I want to encrypt a few columns of a Spark dataframe based on some condition. The below encrypt and decrypt function is working fine:
def EncryptDecrypt(Encrypt, str):
key = b'B5oRyf5Zs3P7atXIf-I5TaCeF3aM1NEILv3A7Zm93b4='
cipher_suite = Fernet(key)
if Encrypt is True:
a = bytes(str, "utf-8")
return cipher_suite.encrypt(bytes(a))
else:
return cipher_suite.decrypt(str)
Now, I want to iterate over specific dataframe column to encrypt it. If the encryption condition is satisfied, I have to iterate over that dataframe column.

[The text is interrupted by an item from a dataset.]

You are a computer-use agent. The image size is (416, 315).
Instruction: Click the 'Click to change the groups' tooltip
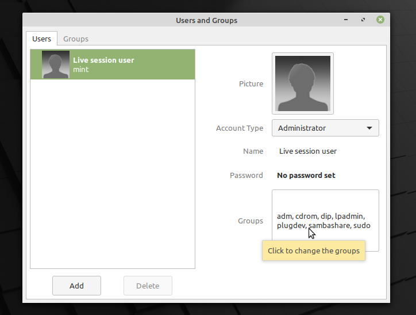tap(314, 251)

if sqldf.filter(condition satistified).count() > 0:
iterate over that specific column to encrypt its data
I have to maintain dataframe column positions so can't add encrypted column at the end.
Please help me to iterate over dataframe rows and let me know if there is any other more optimize approach.
Below is the approach I am using (Edits)-
I am trying to call udf through spark sql but getting a = bytes(str, "utf-8")
TypeError: encoding without a string argument
error. Below code I am using to register udf and executing it using spark sql
spark.udf.register("my_udf", EncryptDecrypt, ByteType())
sqldf1 = spark.sql("Select " + my_udf(True, " + column + ") from df1")
column is the filed name.